Gabriel Nadeau-Dubois
BTS
2015
In 2012 a broad coalition of Quebec University and Cegep students went on strike to challenge a tuition hike proposed by the province’s liberal government. The strike grew out of a student’s general assembly vote at Valleyfield Cegep, southwest of Montreal, to include over 150,000 students and protests that involved over 200,000 people. Gabriel Nadeau-Dubois was one of the spokespersons for CLASSE, Coalition large de l’ASSÉ, an organization formed out of the Association pour une solidarité syndicale étudiante, one of the largest student unions, specifically for the purpose of challenging the proposed hike. As a figurehead of a successful social movement he was the target of a ton of criticism issued by the press, professional politicians, and other sources. In Defiance is the English translation of Nadeau-Dubois’ these events as he saw them, and his response to some of the criticism he received during the events of spring/summer 2012.
In In Defiance, Nadeau-Dubois is telling the story of the student strike from his perspective, which was often situated in a meeting room or some other nerve centre of decision or communication, rather than out on the street. His book tells the story of the student strikes but it also subverts the standard modes of representations of the dominant institutions of Quebec society, and it subverts the myth of the younger generations as apolitical. Nadeau-Dubois book, and the events of 2012, reveal his supposedly apolitical generation rather as deeply engaged in politics and social justice, while it was the dominant political establishment that cynically sought to prevent his generation’s participation in politics through undemocratic authoritarian means and dismissively shallow and trite communication practices.

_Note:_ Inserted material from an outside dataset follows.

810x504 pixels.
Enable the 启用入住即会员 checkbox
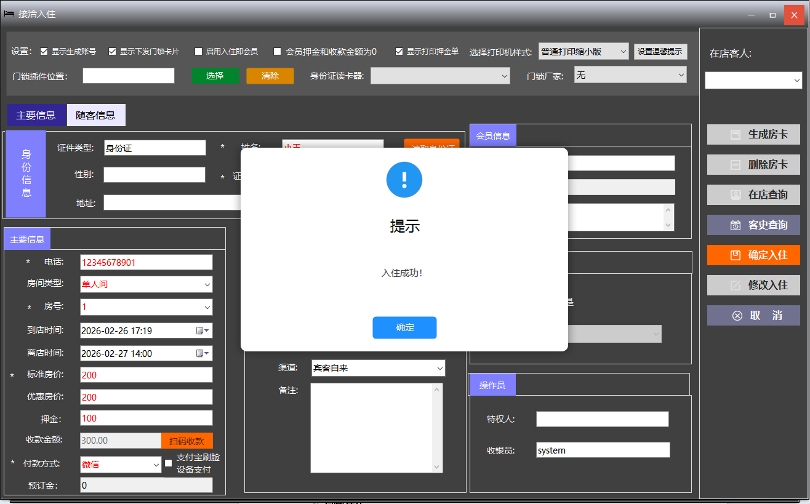(198, 52)
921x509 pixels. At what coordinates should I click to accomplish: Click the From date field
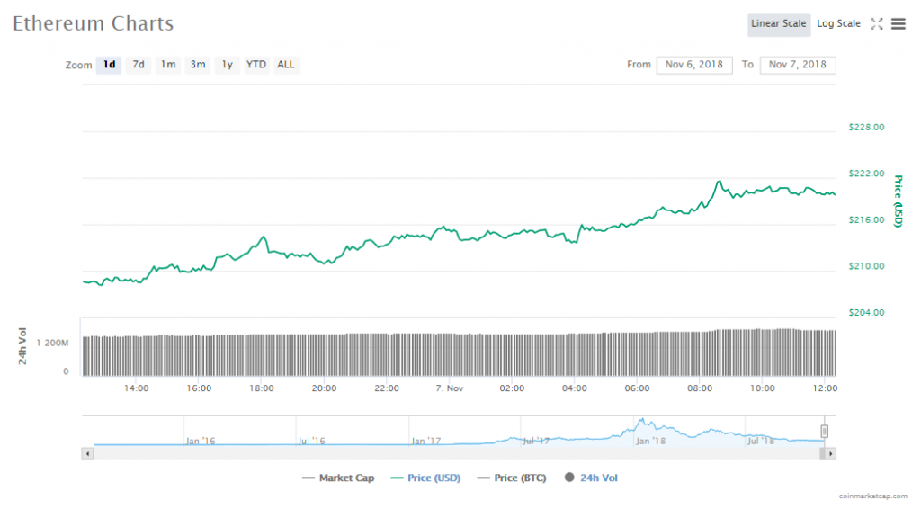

Secondly, if one sees the government as protectors of democracy, the media as a source of enlightenment, the courts and police as sources of order and justice, then Nadeau-Dubois reveals all of these institutions to function in opposition to how they represent themselves. The Government is undemocratic, the media is a source of confusion and disinformation, the courts produce injustice and the police create violence and chaos. The overarching message of Nadeau-Dubois book seems to be that while these institutions champion democratic liberties and social progress in practice they seek to constrain society into a shape formed by a very specific neo-liberal worldview, but in spite of that change is possible.